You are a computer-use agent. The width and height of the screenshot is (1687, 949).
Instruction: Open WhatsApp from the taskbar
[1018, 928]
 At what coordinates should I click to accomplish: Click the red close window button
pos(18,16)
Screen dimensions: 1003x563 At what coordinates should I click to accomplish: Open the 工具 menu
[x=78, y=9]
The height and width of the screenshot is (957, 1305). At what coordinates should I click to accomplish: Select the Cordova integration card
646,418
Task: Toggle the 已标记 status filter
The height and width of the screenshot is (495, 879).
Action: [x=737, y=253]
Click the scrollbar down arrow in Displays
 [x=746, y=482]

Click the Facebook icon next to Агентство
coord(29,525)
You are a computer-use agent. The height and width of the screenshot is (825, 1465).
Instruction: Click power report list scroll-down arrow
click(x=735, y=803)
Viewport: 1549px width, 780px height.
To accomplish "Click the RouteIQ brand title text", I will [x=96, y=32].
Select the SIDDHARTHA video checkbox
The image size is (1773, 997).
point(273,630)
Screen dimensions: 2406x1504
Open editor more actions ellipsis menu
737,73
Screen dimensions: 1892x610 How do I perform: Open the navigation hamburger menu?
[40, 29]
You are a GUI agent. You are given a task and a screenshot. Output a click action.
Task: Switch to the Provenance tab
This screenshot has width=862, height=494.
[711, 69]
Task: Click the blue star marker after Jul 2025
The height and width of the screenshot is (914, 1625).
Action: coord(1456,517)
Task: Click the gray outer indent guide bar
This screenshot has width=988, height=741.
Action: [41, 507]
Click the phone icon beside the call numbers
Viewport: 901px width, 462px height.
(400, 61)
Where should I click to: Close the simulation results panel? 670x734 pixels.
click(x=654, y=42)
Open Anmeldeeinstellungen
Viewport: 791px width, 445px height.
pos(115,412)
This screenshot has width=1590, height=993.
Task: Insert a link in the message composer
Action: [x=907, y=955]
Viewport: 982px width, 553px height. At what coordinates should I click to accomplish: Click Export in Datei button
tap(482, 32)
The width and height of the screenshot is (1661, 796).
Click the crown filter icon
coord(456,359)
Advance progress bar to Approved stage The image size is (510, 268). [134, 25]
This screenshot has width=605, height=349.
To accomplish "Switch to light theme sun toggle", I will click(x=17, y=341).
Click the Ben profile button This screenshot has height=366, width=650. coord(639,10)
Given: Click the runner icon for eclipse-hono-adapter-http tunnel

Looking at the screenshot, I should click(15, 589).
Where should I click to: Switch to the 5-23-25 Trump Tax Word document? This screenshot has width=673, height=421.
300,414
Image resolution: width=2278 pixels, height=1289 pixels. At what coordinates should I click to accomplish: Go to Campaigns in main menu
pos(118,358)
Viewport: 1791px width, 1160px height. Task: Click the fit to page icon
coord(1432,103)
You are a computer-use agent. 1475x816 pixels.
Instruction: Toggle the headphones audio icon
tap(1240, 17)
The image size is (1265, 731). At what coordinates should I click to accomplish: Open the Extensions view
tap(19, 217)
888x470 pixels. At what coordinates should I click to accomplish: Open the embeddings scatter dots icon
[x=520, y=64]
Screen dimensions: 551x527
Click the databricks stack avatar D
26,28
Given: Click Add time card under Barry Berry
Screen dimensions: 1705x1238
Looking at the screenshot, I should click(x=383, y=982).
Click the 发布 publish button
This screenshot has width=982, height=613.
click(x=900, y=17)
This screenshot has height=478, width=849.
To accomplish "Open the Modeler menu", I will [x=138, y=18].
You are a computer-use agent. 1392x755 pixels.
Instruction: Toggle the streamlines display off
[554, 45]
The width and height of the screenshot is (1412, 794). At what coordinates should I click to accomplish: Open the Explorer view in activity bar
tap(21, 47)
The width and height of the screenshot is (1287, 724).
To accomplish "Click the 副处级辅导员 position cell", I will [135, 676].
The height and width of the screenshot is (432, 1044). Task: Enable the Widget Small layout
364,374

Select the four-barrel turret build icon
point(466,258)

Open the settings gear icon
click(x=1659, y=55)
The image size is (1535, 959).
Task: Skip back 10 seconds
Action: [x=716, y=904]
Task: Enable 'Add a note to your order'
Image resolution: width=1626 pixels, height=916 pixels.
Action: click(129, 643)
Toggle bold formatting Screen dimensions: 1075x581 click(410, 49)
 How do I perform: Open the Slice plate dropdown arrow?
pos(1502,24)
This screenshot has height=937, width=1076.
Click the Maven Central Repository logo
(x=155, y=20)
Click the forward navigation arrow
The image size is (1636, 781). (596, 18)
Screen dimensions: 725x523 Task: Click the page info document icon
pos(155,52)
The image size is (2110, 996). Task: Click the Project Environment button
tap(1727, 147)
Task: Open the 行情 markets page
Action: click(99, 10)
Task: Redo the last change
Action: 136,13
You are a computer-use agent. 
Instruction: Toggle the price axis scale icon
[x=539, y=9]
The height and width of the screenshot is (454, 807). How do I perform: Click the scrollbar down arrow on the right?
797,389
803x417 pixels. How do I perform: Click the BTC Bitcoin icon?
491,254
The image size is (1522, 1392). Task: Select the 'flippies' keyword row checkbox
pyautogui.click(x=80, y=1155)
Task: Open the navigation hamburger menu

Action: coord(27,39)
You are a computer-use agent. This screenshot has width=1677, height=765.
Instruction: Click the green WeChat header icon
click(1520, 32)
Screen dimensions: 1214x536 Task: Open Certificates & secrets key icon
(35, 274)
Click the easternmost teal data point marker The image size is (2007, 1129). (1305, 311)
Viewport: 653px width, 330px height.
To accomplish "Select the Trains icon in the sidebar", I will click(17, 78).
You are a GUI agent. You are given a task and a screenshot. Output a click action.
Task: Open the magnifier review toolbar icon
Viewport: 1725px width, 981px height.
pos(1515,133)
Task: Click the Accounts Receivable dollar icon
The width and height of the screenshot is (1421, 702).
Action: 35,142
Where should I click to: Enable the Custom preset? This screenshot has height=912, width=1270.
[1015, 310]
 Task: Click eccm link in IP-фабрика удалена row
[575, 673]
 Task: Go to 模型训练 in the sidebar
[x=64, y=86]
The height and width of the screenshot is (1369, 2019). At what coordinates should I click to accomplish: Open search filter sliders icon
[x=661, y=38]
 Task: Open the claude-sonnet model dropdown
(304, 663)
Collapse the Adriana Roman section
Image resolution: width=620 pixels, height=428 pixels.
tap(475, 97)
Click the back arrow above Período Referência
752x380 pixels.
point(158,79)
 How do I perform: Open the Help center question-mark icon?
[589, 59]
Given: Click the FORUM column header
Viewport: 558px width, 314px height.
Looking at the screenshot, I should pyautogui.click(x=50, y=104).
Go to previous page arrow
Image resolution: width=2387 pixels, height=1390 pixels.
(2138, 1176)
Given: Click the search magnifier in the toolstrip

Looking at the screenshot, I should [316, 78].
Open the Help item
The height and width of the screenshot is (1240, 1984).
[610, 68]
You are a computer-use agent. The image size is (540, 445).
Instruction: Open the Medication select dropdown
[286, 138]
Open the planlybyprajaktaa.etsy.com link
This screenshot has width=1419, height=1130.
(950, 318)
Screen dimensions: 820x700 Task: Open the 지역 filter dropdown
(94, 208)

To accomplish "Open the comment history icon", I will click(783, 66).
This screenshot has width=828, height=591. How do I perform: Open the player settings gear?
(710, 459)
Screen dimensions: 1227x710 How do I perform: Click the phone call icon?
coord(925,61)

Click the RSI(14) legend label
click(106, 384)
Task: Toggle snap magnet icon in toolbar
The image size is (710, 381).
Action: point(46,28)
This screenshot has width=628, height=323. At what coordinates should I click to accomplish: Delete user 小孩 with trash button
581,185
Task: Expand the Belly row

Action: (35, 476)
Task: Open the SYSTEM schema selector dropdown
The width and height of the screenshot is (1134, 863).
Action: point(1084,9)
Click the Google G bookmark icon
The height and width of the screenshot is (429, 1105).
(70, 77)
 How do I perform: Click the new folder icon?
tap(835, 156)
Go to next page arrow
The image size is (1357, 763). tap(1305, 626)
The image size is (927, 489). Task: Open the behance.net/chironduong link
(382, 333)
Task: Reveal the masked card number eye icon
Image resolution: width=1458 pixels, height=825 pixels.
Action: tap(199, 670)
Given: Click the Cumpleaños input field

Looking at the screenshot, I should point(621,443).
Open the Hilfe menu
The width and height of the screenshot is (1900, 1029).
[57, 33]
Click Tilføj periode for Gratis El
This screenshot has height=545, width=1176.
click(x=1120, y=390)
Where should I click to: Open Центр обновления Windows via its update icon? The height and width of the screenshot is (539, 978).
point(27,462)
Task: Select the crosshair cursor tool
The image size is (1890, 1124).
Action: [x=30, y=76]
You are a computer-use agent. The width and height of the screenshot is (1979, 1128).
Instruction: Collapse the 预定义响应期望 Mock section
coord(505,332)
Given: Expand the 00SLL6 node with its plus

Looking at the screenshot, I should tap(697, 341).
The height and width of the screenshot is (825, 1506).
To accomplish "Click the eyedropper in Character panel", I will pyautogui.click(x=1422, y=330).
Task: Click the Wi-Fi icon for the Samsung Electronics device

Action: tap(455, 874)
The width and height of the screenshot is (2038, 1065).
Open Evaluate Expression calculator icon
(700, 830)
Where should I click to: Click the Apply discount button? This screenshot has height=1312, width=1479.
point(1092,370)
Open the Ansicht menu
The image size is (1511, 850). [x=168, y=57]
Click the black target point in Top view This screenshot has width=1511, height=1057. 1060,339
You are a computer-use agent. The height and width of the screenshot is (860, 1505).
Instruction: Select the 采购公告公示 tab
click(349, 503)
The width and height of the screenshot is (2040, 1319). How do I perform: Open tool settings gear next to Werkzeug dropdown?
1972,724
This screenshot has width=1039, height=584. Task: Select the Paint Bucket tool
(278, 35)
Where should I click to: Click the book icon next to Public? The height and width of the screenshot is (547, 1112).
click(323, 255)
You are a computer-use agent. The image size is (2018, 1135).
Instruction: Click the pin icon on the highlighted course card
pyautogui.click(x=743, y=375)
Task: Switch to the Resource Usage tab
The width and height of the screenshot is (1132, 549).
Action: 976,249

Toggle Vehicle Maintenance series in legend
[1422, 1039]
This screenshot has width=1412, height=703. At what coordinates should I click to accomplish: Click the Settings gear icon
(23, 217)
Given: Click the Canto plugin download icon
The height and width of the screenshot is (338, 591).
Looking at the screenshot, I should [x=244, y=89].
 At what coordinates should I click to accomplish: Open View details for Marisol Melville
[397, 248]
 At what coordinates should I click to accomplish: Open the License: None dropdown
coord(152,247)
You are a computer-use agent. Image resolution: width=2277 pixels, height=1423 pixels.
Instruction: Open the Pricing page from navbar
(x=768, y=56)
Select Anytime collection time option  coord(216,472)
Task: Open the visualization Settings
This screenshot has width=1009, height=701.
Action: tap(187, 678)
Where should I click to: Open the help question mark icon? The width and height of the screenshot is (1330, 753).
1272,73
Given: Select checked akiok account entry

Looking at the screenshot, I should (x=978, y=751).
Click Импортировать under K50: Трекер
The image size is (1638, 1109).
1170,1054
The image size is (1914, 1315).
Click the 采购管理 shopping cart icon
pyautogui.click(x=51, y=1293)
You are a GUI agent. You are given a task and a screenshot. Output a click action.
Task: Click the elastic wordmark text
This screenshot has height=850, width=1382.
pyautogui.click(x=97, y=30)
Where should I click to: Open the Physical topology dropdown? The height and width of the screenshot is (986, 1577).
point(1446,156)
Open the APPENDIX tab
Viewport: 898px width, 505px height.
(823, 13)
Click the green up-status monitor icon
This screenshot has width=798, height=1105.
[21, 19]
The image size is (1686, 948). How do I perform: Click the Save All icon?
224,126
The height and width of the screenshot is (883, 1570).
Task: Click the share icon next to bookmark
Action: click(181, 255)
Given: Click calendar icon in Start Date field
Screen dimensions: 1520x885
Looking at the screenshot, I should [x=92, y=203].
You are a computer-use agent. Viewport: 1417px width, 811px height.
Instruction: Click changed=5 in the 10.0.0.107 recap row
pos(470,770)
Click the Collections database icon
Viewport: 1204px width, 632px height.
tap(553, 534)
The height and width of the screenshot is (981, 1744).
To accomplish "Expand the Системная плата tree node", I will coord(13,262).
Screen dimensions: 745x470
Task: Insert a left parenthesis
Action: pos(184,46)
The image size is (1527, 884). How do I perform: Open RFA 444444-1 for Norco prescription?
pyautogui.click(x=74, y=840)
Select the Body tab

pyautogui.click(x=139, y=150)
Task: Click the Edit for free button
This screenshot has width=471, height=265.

_EXERCISE DIRECTIONS_
Copy out, from the material above, each line in which the string "toolbar" is found.

_WORKED SOLUTION_
Task: Open the magnifier review toolbar icon
Task: Toggle snap magnet icon in toolbar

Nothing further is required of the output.